Coroners' Advice on Maternal Deaths in England and Wales Routinely Ignored, Research Shows

Recent research suggests that prevention guidance provided by coroners after maternal deaths in the UK are not being implemented.

Key Findings from the Study

Academics from King's College London examined PFD reports issued by medical examiners concerning pregnant women and new mothers who passed away between 2013 and 2023.

The research, published in a prominent medical journal, identified 29 PFDs involving maternal deaths, but discovered that approximately 65% of these recommendations were overlooked.

Alarming Data and Trends

Two-thirds of these deaths occurred in medical facilities, with over 50% of the women passing away post-delivery.

The primary reasons of death included:

  • Severe bleeding
  • Problems during the first trimester
  • Suicide

Medical Examiners' Main Worries

Issues raised by medical examiners commonly included:

  • Inability to provide suitable care
  • Absence of referral to specialists
  • Inadequate staff training

Response Levels and Regulatory Obligations

Healthcare providers, like other regulatory organizations, are mandated by law to respond to the coroner within eight weeks.

However, the research discovered that merely 38 percent of PFDs had published replies from the institutions they were sent to.

Global and National Context

Based on recent data from the WHO, about two hundred sixty thousand women died during and after pregnancy and childbirth, even though most of these cases could have been avoided.

While the overwhelming majority of maternal deaths occur in developing nations, the risk of maternal mortality in developed nations is on average 10 per 100,000 births.

In England, the maternal death rate for recent years was twelve point eight two per hundred thousand births.

Expert Commentary

"The concerns of mothers and pregnant people must be taken seriously," stated the principal researcher of the research.

The researcher stressed that PFDs should be incorporated as part of the forthcoming official inquiry into NHS maternity and neonatal care to ensure that the same failures and deaths do not occur again.

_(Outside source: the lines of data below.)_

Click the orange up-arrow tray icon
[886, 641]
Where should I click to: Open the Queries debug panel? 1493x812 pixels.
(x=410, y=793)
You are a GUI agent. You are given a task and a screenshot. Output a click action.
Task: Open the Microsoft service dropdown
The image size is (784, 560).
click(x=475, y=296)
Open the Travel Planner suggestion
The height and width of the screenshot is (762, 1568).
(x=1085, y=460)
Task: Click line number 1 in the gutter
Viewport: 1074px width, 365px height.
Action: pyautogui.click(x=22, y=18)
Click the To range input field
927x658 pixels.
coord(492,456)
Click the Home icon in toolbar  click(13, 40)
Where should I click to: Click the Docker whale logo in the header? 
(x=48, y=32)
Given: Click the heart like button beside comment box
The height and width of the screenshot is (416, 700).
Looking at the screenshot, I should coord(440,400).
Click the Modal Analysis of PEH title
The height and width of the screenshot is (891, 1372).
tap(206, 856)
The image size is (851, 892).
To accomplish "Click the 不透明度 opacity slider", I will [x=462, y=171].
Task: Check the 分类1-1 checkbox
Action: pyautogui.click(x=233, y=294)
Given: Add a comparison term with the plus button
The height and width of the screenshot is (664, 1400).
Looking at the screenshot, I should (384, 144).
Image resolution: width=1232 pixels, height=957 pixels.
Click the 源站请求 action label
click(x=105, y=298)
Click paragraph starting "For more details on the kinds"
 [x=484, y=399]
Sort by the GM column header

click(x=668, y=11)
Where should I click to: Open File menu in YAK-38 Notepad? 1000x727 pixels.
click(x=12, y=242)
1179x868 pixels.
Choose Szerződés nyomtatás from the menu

Personal Loss Highlights Systemic Issues

One family member shared their story: "Postpartum psychosis can be fatal if not dealt with quickly and appropriately."

They continued: "If lessons aren't being learned then it's likely other mothers are being missed by the system."

Official Response

A representative from the national maternity investigation said: "The objective of the independent investigation is to pinpoint the systemic issues that have caused negative results, including deaths, in maternity and neonatal care."

A Department of Health official characterized the failure of organizations to reply promptly to prevention reports as "unacceptable."

They stated: "We are taking immediate action to enhance security across maternity and neonatal care, including through sophisticated tracking technology and programmes to avoid neurological damage during delivery."

John Stewart
John Stewart

A tech enthusiast and lifestyle blogger passionate about sharing insights on innovation and well-being.